* Task to complete
Nothing may be left out, so copy every entry exactly.

-- Source records follows --

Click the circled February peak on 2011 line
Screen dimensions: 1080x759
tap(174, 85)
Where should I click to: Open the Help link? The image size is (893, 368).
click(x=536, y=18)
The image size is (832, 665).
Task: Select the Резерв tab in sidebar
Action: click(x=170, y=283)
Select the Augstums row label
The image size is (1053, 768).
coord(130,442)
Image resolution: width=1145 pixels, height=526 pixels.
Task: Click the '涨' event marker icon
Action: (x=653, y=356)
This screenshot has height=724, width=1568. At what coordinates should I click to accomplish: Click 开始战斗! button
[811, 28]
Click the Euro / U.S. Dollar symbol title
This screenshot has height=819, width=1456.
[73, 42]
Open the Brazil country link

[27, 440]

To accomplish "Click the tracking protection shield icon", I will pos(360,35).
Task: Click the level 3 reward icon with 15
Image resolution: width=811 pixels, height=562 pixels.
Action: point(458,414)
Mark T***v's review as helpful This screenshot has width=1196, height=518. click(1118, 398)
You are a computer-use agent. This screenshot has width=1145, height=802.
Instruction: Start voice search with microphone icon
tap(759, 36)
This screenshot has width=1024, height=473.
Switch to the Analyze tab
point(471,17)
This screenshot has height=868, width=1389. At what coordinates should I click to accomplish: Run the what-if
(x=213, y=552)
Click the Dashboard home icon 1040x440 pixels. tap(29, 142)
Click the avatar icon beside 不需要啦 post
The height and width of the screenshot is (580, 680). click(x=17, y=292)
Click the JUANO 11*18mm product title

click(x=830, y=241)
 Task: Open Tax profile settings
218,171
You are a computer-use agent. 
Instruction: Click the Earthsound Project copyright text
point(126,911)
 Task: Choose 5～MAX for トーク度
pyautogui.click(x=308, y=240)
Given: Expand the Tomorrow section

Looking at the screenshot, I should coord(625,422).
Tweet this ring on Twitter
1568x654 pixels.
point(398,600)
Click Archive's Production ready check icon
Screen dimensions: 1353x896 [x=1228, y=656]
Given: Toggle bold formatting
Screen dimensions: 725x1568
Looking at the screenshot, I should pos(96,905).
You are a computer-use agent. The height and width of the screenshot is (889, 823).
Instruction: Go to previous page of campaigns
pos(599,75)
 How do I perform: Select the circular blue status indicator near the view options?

-- Source records concluded --

* Result
Click the circled February peak on 2011 line
Screen dimensions: 1080x759
tap(174, 85)
Where should I click to: Open the Help link? The image size is (893, 368).
click(x=536, y=18)
The image size is (832, 665).
Task: Select the Резерв tab in sidebar
Action: click(x=170, y=283)
Select the Augstums row label
The image size is (1053, 768).
coord(130,442)
Image resolution: width=1145 pixels, height=526 pixels.
Task: Click the '涨' event marker icon
Action: (x=653, y=356)
This screenshot has height=724, width=1568. At what coordinates should I click to accomplish: Click 开始战斗! button
[811, 28]
Click the Euro / U.S. Dollar symbol title
This screenshot has height=819, width=1456.
[73, 42]
Open the Brazil country link

[27, 440]

To accomplish "Click the tracking protection shield icon", I will pos(360,35).
Task: Click the level 3 reward icon with 15
Image resolution: width=811 pixels, height=562 pixels.
Action: point(458,414)
Mark T***v's review as helpful This screenshot has width=1196, height=518. click(1118, 398)
You are a computer-use agent. This screenshot has width=1145, height=802.
Instruction: Start voice search with microphone icon
tap(759, 36)
This screenshot has width=1024, height=473.
Switch to the Analyze tab
point(471,17)
This screenshot has height=868, width=1389. At what coordinates should I click to accomplish: Run the what-if
(x=213, y=552)
Click the Dashboard home icon 1040x440 pixels. tap(29, 142)
Click the avatar icon beside 不需要啦 post
The height and width of the screenshot is (580, 680). click(x=17, y=292)
Click the JUANO 11*18mm product title

click(x=830, y=241)
 Task: Open Tax profile settings
218,171
You are a computer-use agent. 
Instruction: Click the Earthsound Project copyright text
point(126,911)
 Task: Choose 5～MAX for トーク度
pyautogui.click(x=308, y=240)
Given: Expand the Tomorrow section

Looking at the screenshot, I should coord(625,422).
Tweet this ring on Twitter
1568x654 pixels.
point(398,600)
Click Archive's Production ready check icon
Screen dimensions: 1353x896 [x=1228, y=656]
Given: Toggle bold formatting
Screen dimensions: 725x1568
Looking at the screenshot, I should pos(96,905).
You are a computer-use agent. The height and width of the screenshot is (889, 823).
Instruction: Go to previous page of campaigns
pos(599,75)
 How do I perform: Select the circular blue status indicator near the view options?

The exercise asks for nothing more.